Holy Warriors
- Designers: Bill Hamblin
- Publishers: Timeline Ltd.
- Publication: 1985; 41 years ago
- Genres: Time travel

= Holy Warriors =

Holy Warriors is a 1985 role-playing game adventure, written by Bill Hamblin, and published by Timeline Ltd. for their time travel game, Time & Time Again.

==Plot summary==
Holy Warriors is an adventure in which extensively researched information is provided on the Middle East during the Crusades, divided into sections on geography, history, society, economy, religion, technology, politics, and warfare. The book includes two scenarios: "Blades of the Assassins", which focuses on infiltrating the historical Order of the Assassins, and "Sea of Blood", a naval adventure involving the pirate expedition of Reynald de Chatillon.

Holy Warriors provides a campaign setting focused on the Holy Land at the time of the Crusades (A.D. 1095–1291) and presents two adventure scenarios, one of which involves the historical Order of the Assassins.

==Publication history==
Holy Warriors was written by Bill Hamblin and published by Timeline Ltd. in 1985 as a 64-page book.

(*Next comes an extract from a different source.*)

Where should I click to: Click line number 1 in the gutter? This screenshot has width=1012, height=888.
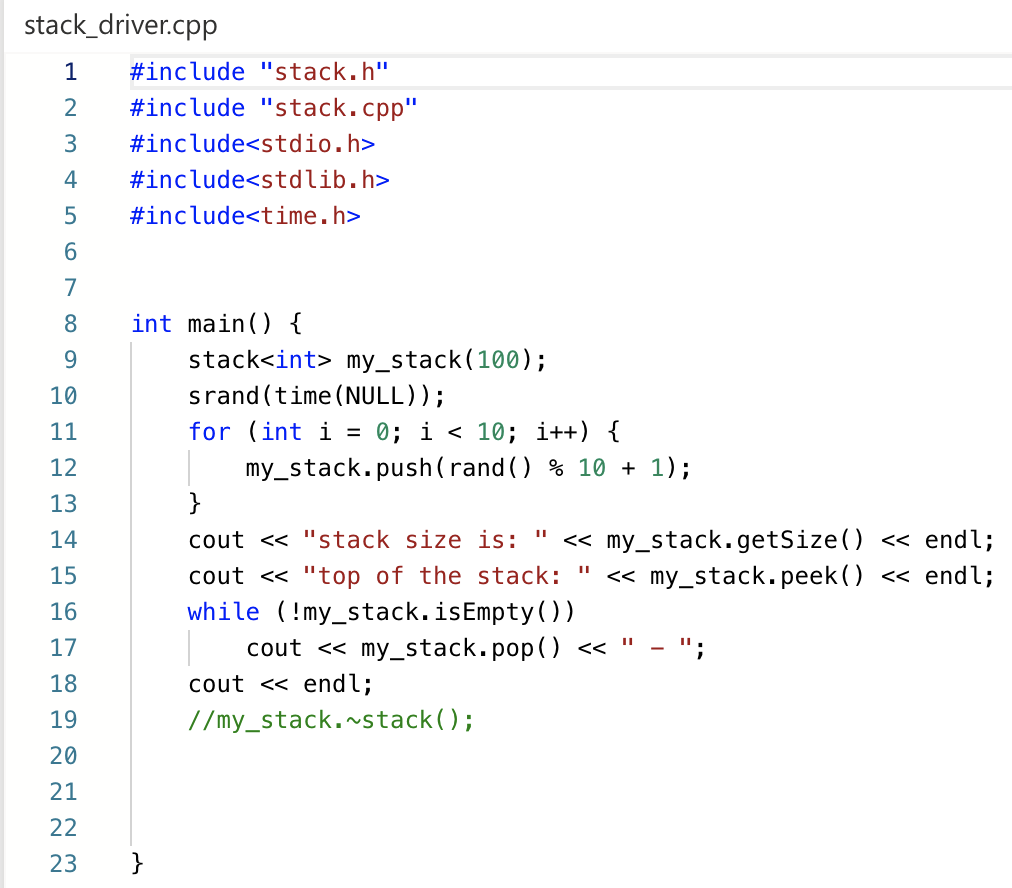coord(69,72)
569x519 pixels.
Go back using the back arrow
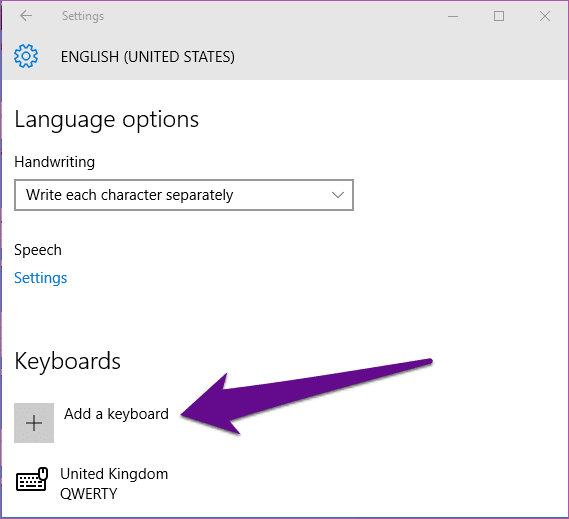[26, 16]
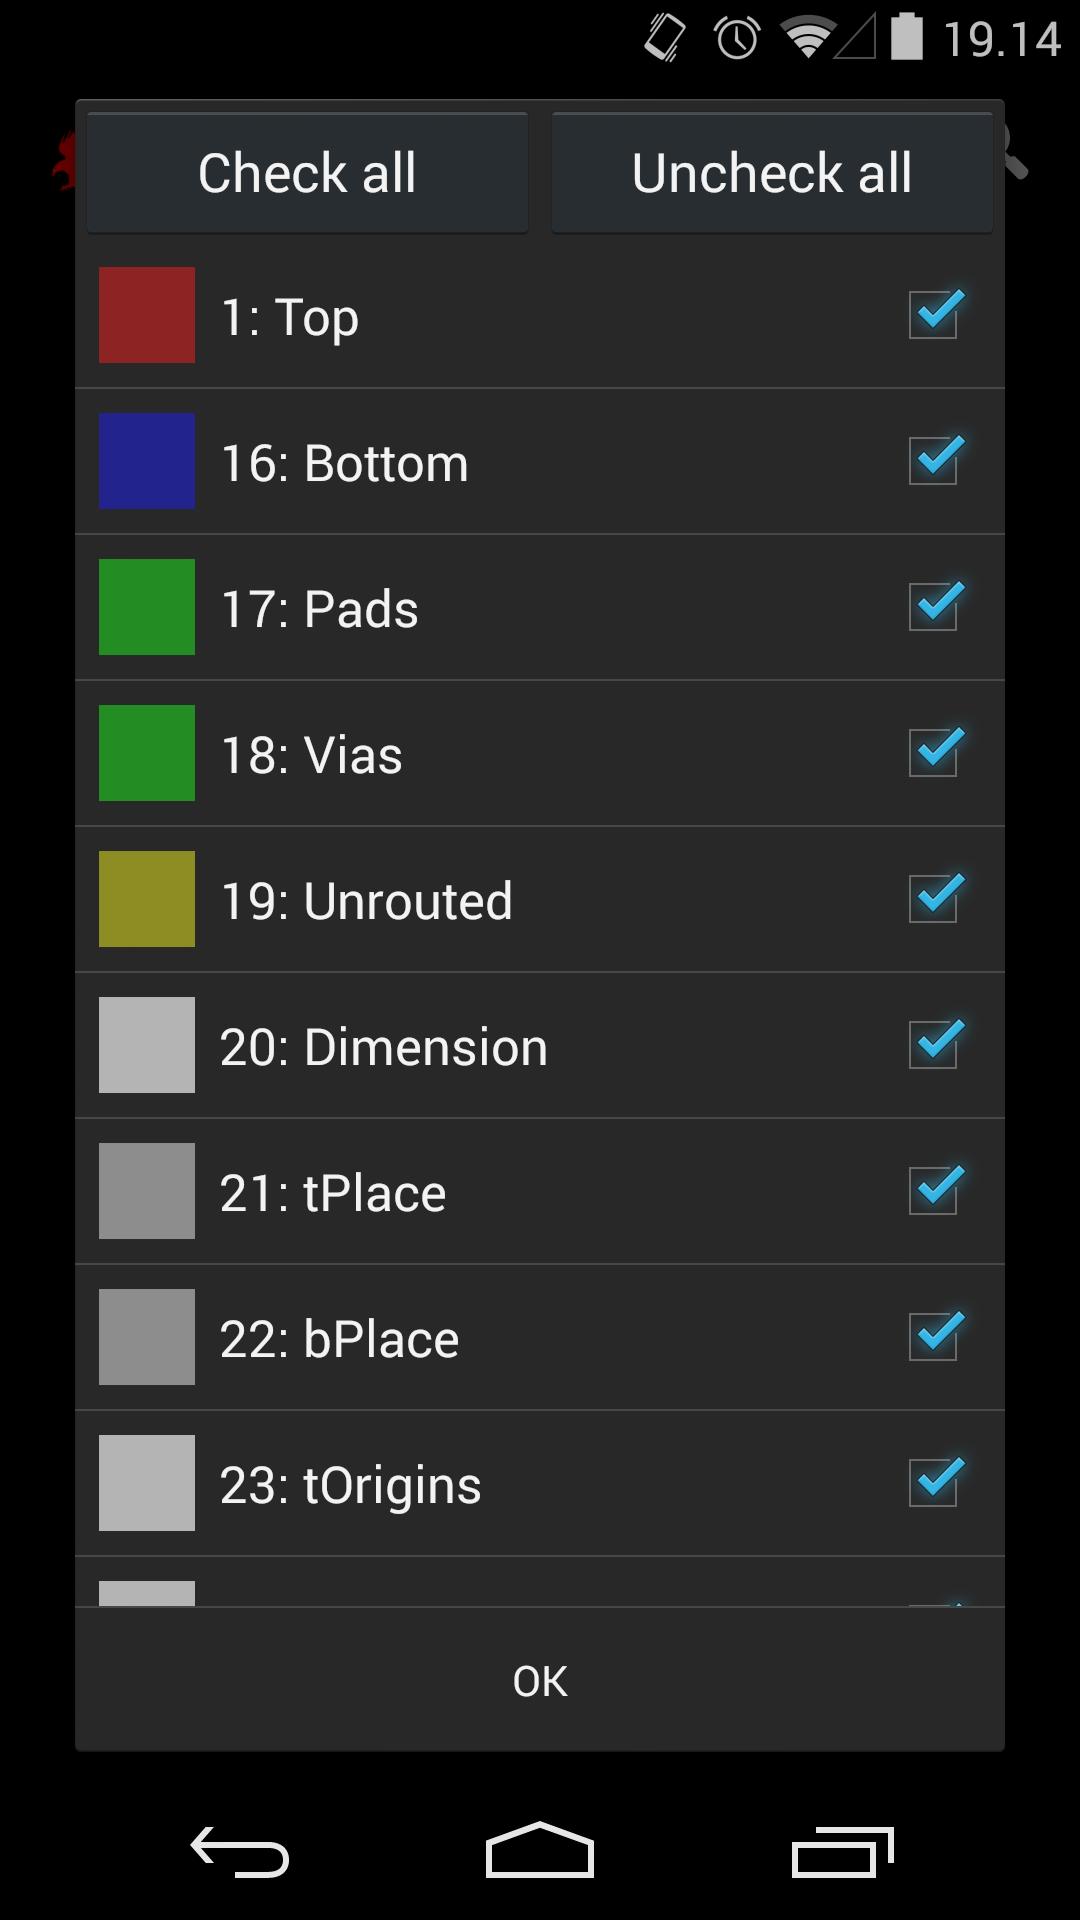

Shannon Appelcline noted that after The Morrow Project, "The '80s run of TimeLine produced one other RPG, Time & Again (1984), designed by Voss and Worzel. It was a 'realistic' time travel RPG that - like The Morrow Project - was considered by some to be too complex. There was one supplement, Holy Warriors (1985), and after that the game disappeared."

==Reception==
William A. Barton reviewed Holy Warriors for Different Worlds magazine and stated that "Overall I'd recommend Holy Warriors highly to any gamemaster who wants to run a time-travel or any other scenario or campaign set in the Middle East during the Crusades. Even those who don't play Time & Time Again - or any time-travel role-playing game-should find this a very useful package for adventuring during this period of history."

Lawrence Schick said that "The author is a doctor of Arabic history, so you can count on the details to be right."